Spanish town and city councils, struggling to pay their suppliers, yesterday met the government’s deadline and presented to the Treasury Department lists of outstanding invoices.

The initiative is part of a central government scheme to create a Credit Line of up to 35 billion euros for municipal governments to clear the backlog of bills to suppliers, many of whom have not been paid for months.

Cristobal Montoro, the Treasury Minister, claimed yesterday that “most of the municipal governments have adhered to the Credit Line”.

Although the minister did not specify just how much supplier debt is on the balance sheets of the town councils that have adhered to the scheme, the chairman of the Spanish Town Council Federation, Fernando Martínez Maíllo, suggested today in the El País newspaper that it may be as high as 17 billion euros.

Madrid city council topped the bill with 1.02 billion euros owed for street cleaning, rubbish collection, and other municipal services and supplies.

Barcelona city council was one of few to reject the Credit Line. The mayor of Barcelona, Xavier Trias, claimed that the council is up-to-date with all but four suppliers.

It is still unclear how the financial mechanisms of the credit line will work. The El Confidencial newspaper explains that the mayors of the approximately 5,000 municipalities involved in the scheme will be offered 10-year credits with interest rates of 5%.

To guarantee the participation of banks, a new Fund for Payments to Suppliers, applicable for municipal and also regional governments, was approved on 10 March. It will allow banks to purchase outstanding invoices from suppliers at an 8-10% discount, thereby achieving greater returns on the 5% interest rate credits.

The government claims that within weeks all debt with suppliers will be cleared, without increasing the deficit.

Electricity charges to be hiked up in Spain, where rates are already among the highest in Europe

The gap between electricity charges in Spain and other European countries is increasing according to  a report published by the Spanish National Energy Committee (CNE).

Whereas in 2007 Spain occupied position no. 14 in a Eurostat ranking of electricity charges, it is now in position no. 3. Electricity charges are higher only in Malta and Cyprus.

The CNE warns that the government’s proposals to reduce the 24 billion euro tariff deficit would require an increase of up to 30% on consumers’ electricity bills, making Spanish electricity charges the most expensive in Europe.

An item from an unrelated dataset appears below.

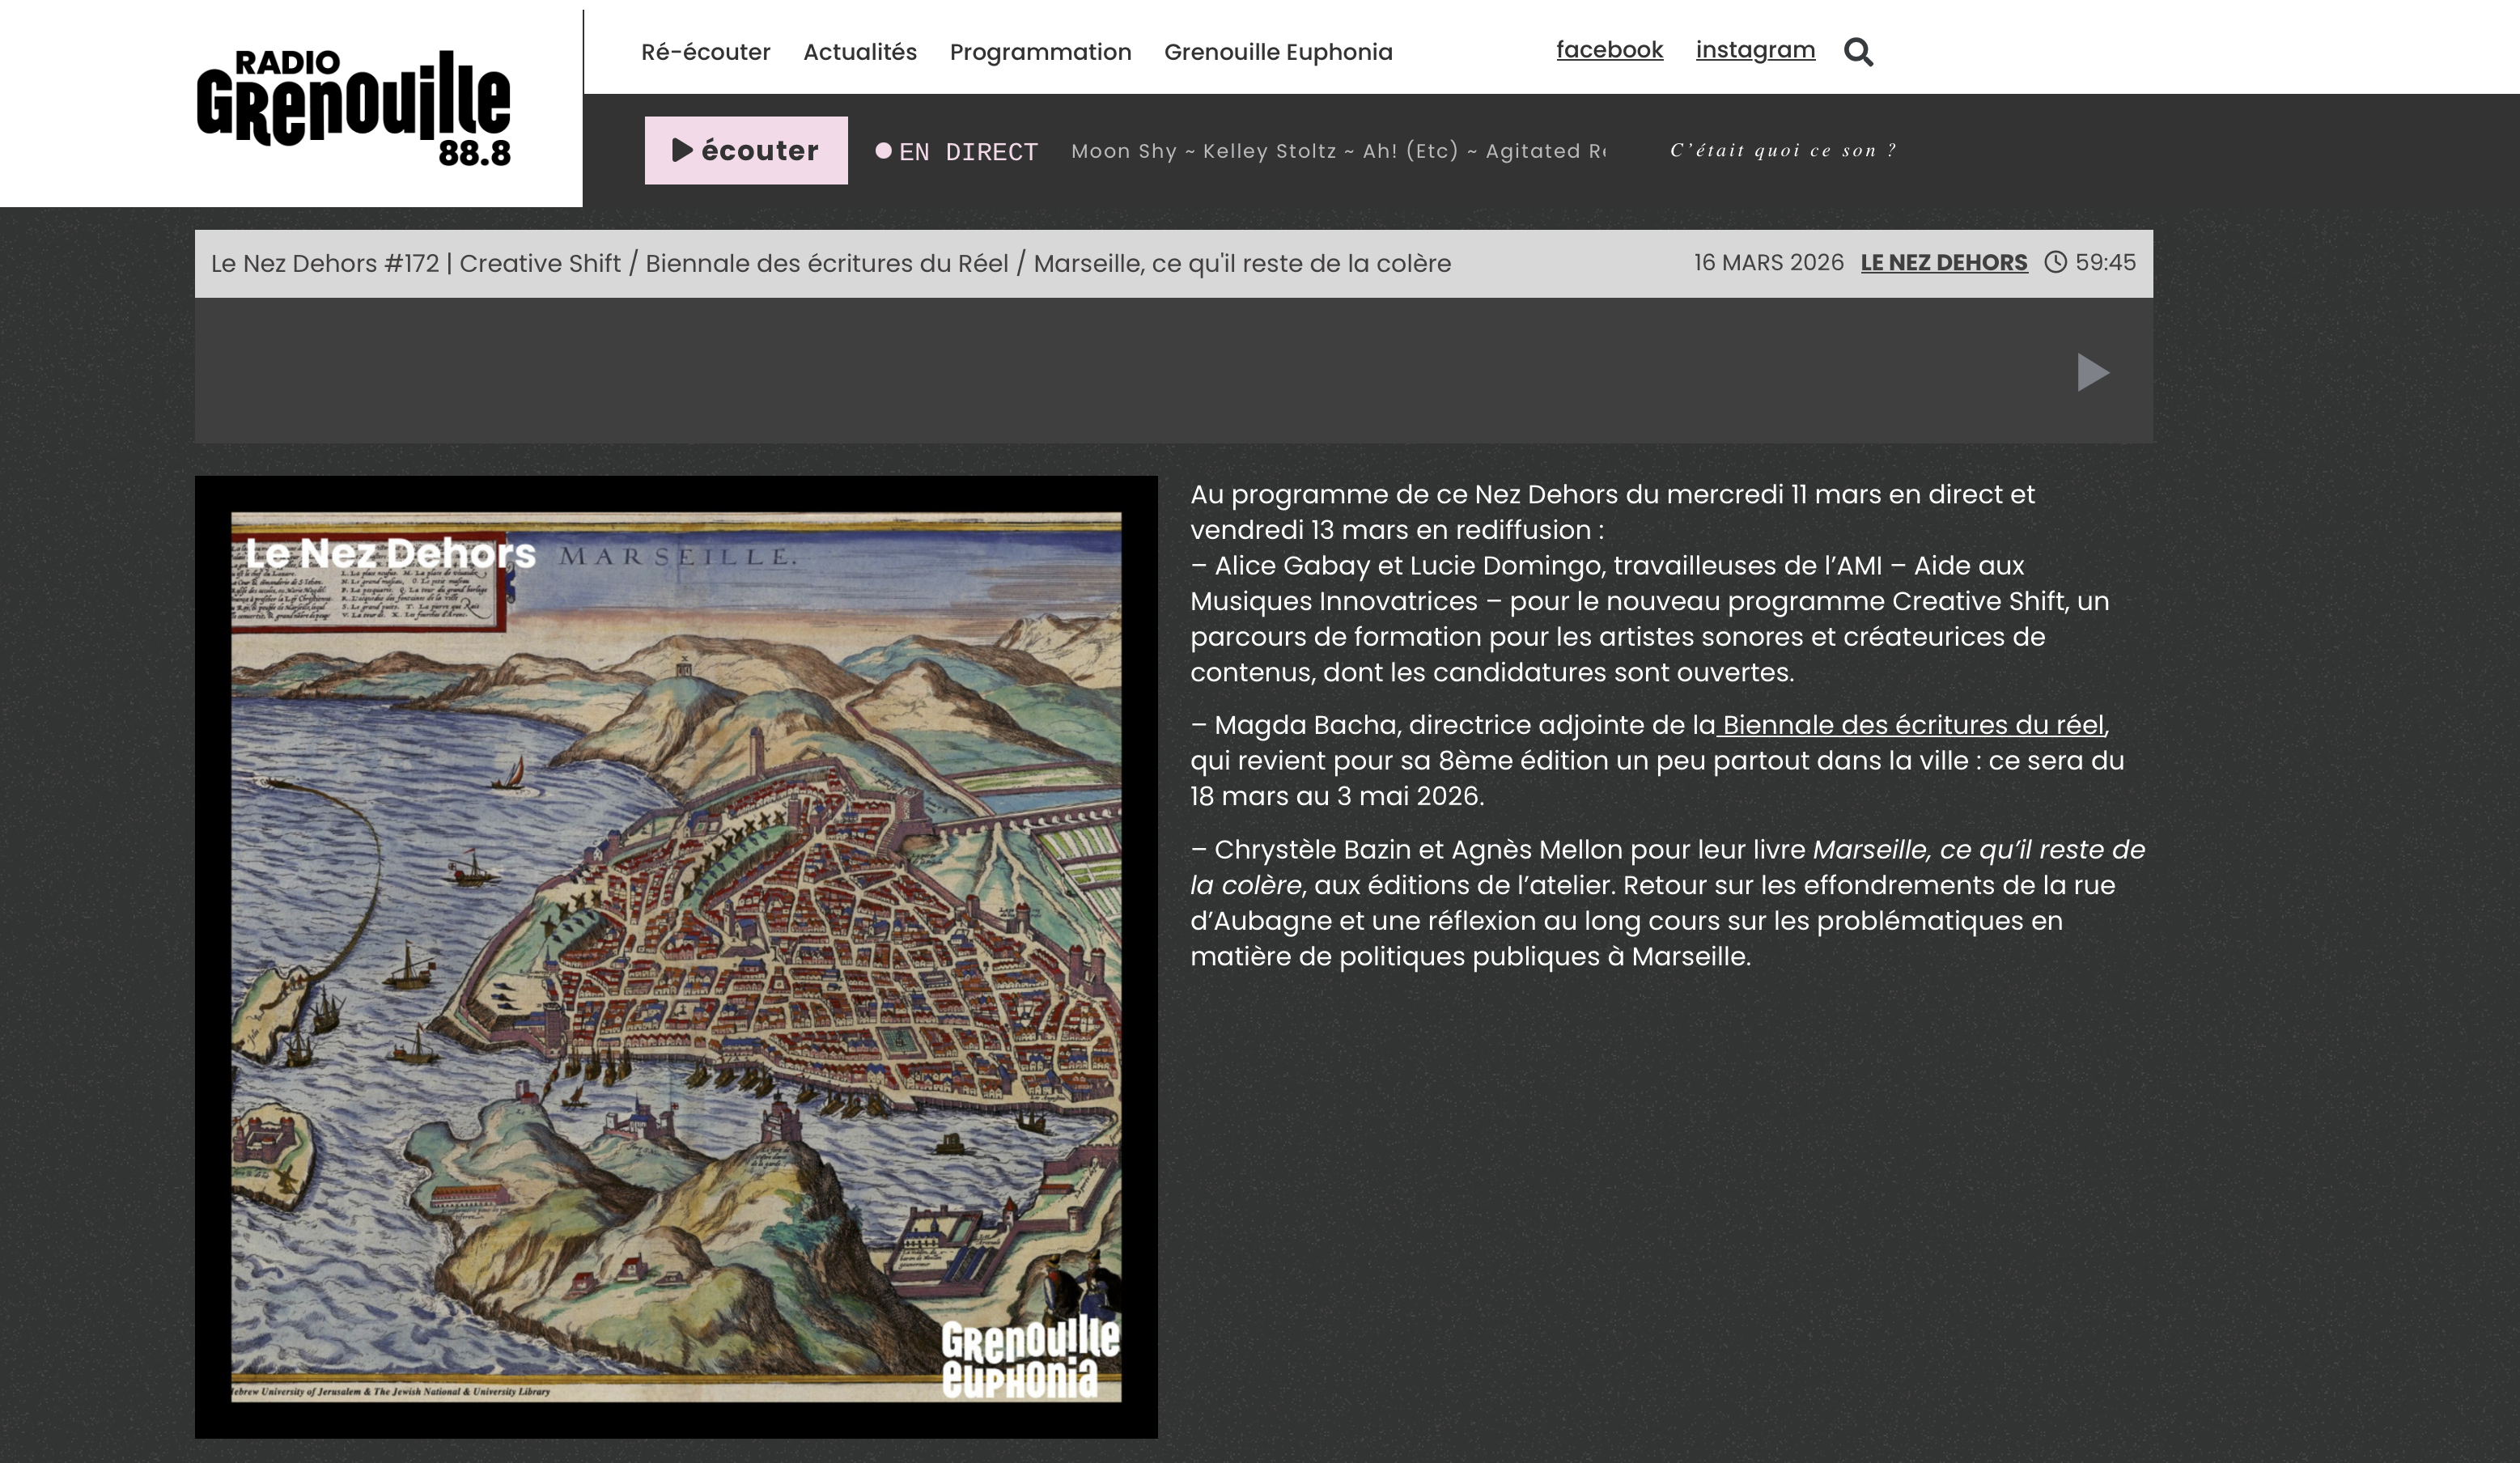Screen dimensions: 2520x1463
Task: Open the facebook link
Action: click(x=1609, y=50)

The tariff deficit, which is the difference between the real cost of electricity and the price that users are paying for it, reached 24 billion euros in August 2011. This debt accounts in part for regulated costs of transport and distribution of electricity, but its exponential growth over the last four years has been mainly due to the increase of renewable energy premiums.

The CNE report indicates that countries with the most elevated electricity charges are those that have the greatest volume of renewable energy production, such as Spain, Germany, Italy.

However, unlike Germany, which passed the cost of renewables directly onto the consumer, Spain deferred them by obliging utilities to hold these costs on their balance sheets as a state-backed debt, promising that the consumer would repay through gradual increase in electricity bills by 2013.

Spanish boats grounded after EU vetos Moroccan fishing agreement

The Spanish town of Barbate has been hard hit by the EU decision in December 2011 to discontinue the 2007 EU-Morocco fishing agreement, because of  controversy over the territorial limits between Morocco and Western Sahara.

The agreement, which was due for renewal in February 2012, provided for the EU to pay 144 million euros to Morocco in exchange for 119 licenses to European vessels to fish in Moroccan waters.

A total of  70 Spanish boats have been grounded and the loss of livelihood of 700 families provoked protests earlier this year in Spanish fishing villages in Andalusia.

In the town of Barbate (Cadiz), 400 families have been affected by the decision, according to the local fishing association

Regional elections will be held in Andalusia on 25 March. All candidates have promised that if they are elected they will push to secure the renewal of the agreement.